The alternative? The knowledge that I once had the opportunity to touch Steven Spielberg’s head, but didn’t. I work for a small technology company, and we’ve affiliated ourselves with Spielberg’s Starbright Foundation to demonstrate how our product can engage sick children as they participate in virtual communities. During the program’s commencement ceremony I find myself, along with the rest of my team, standing in an impromptu receiving line around the dais, and there is Spielberg working his way down the line.

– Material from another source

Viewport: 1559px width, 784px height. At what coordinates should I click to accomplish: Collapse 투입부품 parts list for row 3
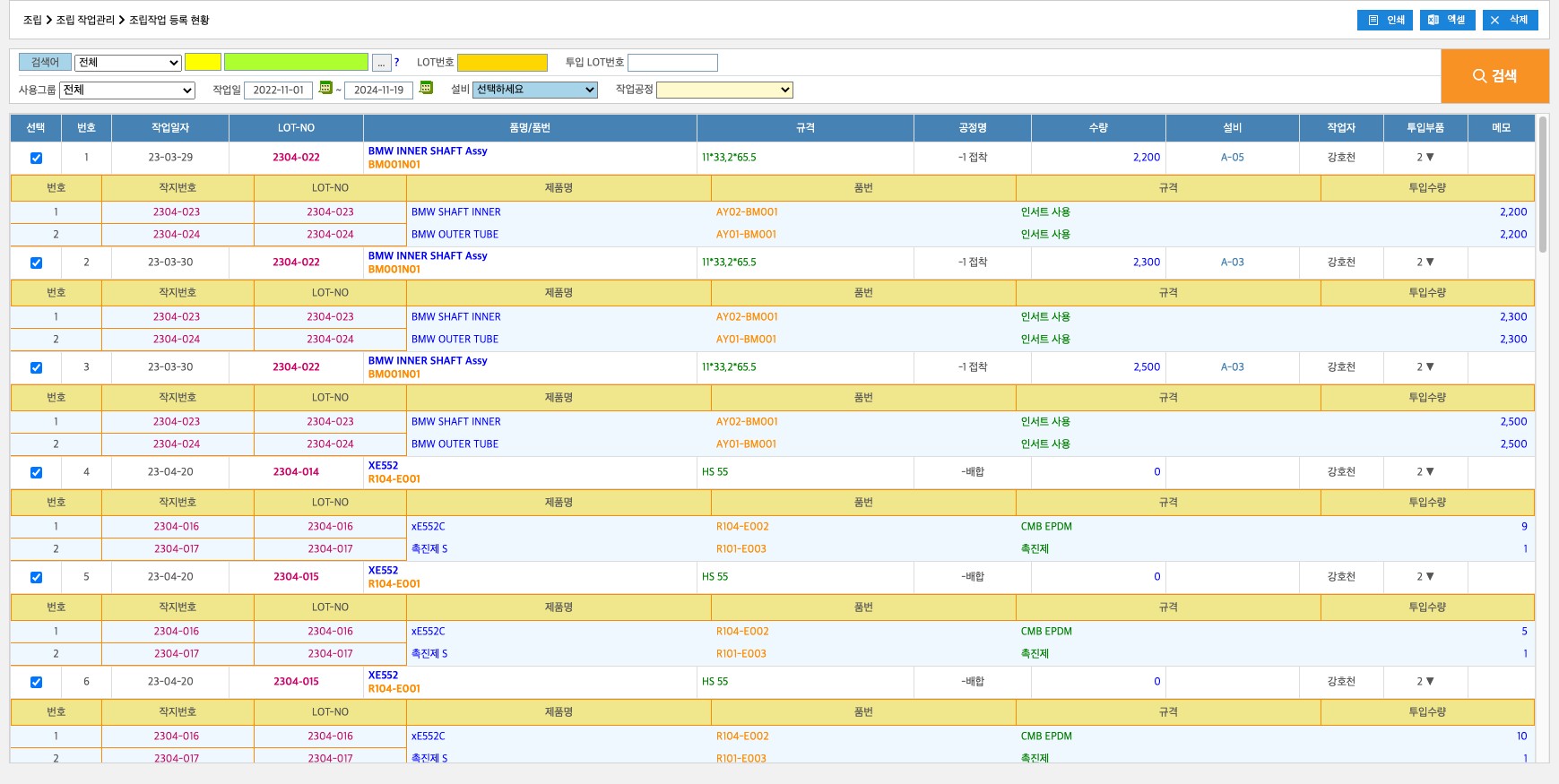pyautogui.click(x=1425, y=367)
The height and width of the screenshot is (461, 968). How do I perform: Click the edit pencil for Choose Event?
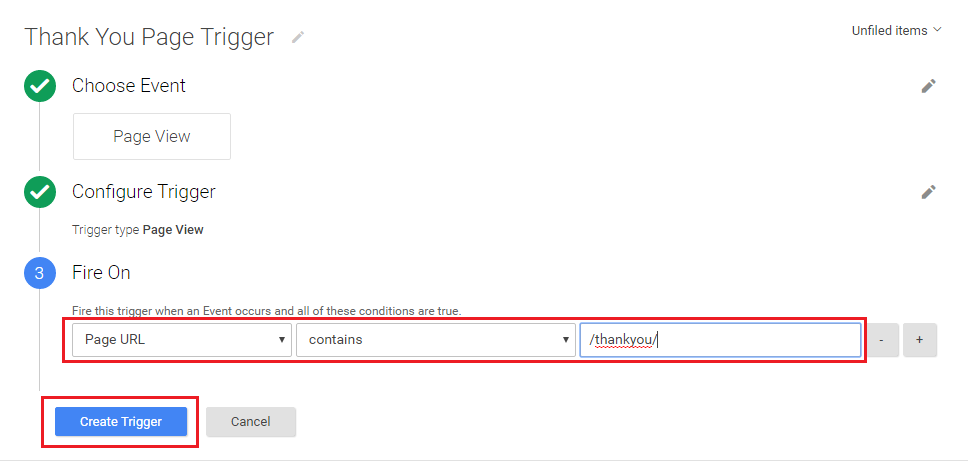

The desire to touch Spielberg’s head is new. In fact, even now the thought is laced with lightning bolt warnings of conscience. “You mustn’t do it,” my mind tells me. “You mustn’t even think it!” Because the thought, I cannot deny, grows more delicious by the second. The very wrongness of it adds zest.

And yet how can something so wrong be so very easy to do? Shouldn’t verboten acts be extraordinarily difficult to accomplish? Otherwise, a simple change in the direction of the winds of impulse may be enough to turn a passing thought into a dark deed. Yet there he is, Spielberg, growing closer with each moment. Now I can see the pores in his nose, he is so close.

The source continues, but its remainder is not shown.